* [Page text]:
------------------------------------------------

We have no experience of an immediate, direct, or, if we may so say, original entering of the devil into the series of causes that are visibly at work around us. There are only three cases in which the Scripture refers to such a direct agency; the temptation of our first parents,15 the temptation of our Saviour, and the last conflict of the kingdom of God with the realm of darkness (Rev. 12:9–17. 20:1–3, 7–10). The second and third of these as is well known, are of doubtful interpretation, whether we take them literally, symbolically, or as parables. The first case, although in its details not without some obscurity, has left behind it moral and physical effects which are a matter of daily experience. These effects do not consist in powers or beings in their very nature evil and corrupt, which the devil has produced as by a creative act; but in the corruption of rational beings whom God created good and for good, and who were therefore free, and hence had the possibility of sinning; and in consequence of their fall, since the ethical and the physical are necessarily connected, there is also a partial corruption of the powers of nature. After this corruption had once forced itself into the world, it must pursue in its propagation and development, in coming to a crisis and in being expelled from the system, a regular course, in accordance with the natural and moral laws by which the world is governed. Yet we refer it back as a whole and in the details of its manifestation, to the agency of Satan; not only because his first and direct action is propagated in it, but also because the devil incontestably continues to look upon it as his work, and sees in it the bond or snare by which we are held captive to his will (2 Tim. 2:26), and which would have made us the subjects of his kingdom had not a stronger hand broken them. Whether these bonds in some cases, as, for example, where evil absorbs the whole man which many think to have been the case with Judas, might not draw the captive into an immediate proximity with Satan as is expressed by the definition of spiritual possession which De Wette16 gives (propinquior substantiae diaboli ad animam impii adessentia et efficax ad quae vis flagitia propellens ἐνέργεια), is a question which we dare not decide. The conception is so horrible, that we cannot accede to it without more decisive declarations than the Scripture contains; and it would not change any of the principles which we have above developed.

------------------------------------------------

* [Collected data]:
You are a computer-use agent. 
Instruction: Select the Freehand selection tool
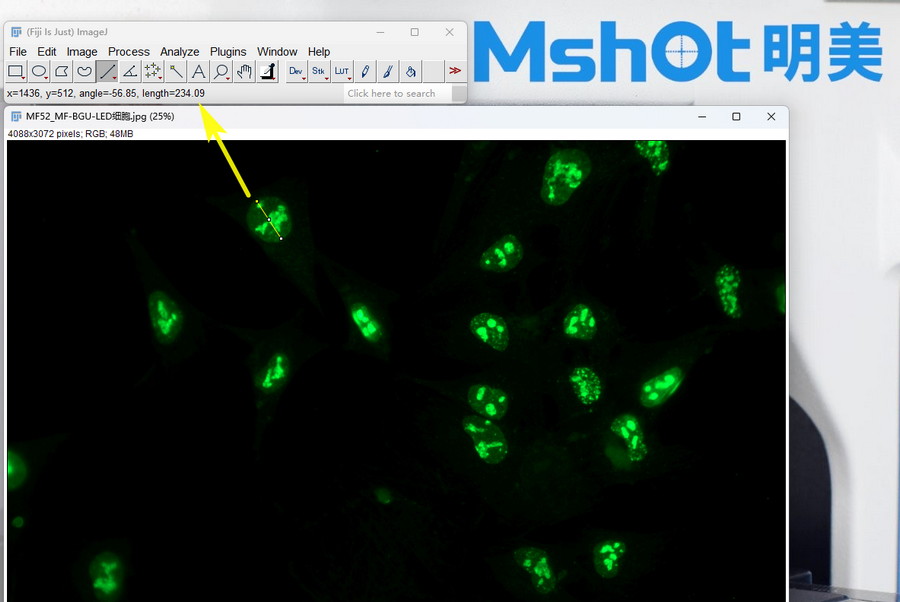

------------------------------------------------

* [Work to do]:
a. Using the passage on satanic agency, answer these questions, one per line:
(i) How many cases does Scripture refer to in which the devil acts directly?
(ii) Whose definition of spiritual possession is cited?
(iii) Which person do many think was wholly absorbed by evil?
b. Decide whether each statement agrees with the passage on satanic agency. Answer yes or no, and quote the words that settle it.
(i) The second and third cases are described as uncertain in meaning.
(ii) The devil created beings that are evil in their very nature.
(iii) The author settles whether evil can bring someone into immediate proximity with Satan.
c. Please continue the passage on satanic agency, picking up after its final sentence.

* [In response]:
a.
(i) Three: the temptation of our first parents, the temptation of our Saviour, and the last conflict of the kingdom of God with the realm of darkness.
(ii) De Wette's.
(iii) Judas.

b.
(i) Yes: "The second and third of these as is well known, are of doubtful interpretation"
(ii) No: "These effects do not consist in powers or beings in their very nature evil and corrupt, which the devil has produced as by a creative act"
(iii) No: "is a question which we dare not decide"

c.
The definition of bodily possessions which the same author gives is one with which we can still less agree—ipsius satanae non tantum κατ᾿ ἔνέργειαν sed et οὐσίαν in corpore humano inhabitatio. The demons (δαιμόνια) that dwell in the possessed are not Satan himself; and as to the position, that the former really, in their very substance, dwell in the human body, even if we were inclined to give a literal interpretation to the passages of Scripture that refer to it, yet the mode in which we are to conceive of such a possession would ever remain very problematical in consequence of the difficulty in defining the relations of spiritual beings to space; of showing how their not being restricted by space (illocalitas), is consistent with attributing to them an existence in some particular place, (some ποῦ).17

In the investigation of these topics we shall be satisfied if we have in any degree succeeded in reconciling the assurance of Scripture, that evil spirits are at work in bringing about the ruin and corruption of man, with our convictions of the permanency and regularity of the laws of nature, both physical and moral, and with our duty so to present the doctrine that it shall not run the hazard of superstitious perversion. Other questions, which might arise, can only be fully considered in connection with the doctrine of the fail and depravity of the human race.

§ 5. Objections to the Existence of Angels considered.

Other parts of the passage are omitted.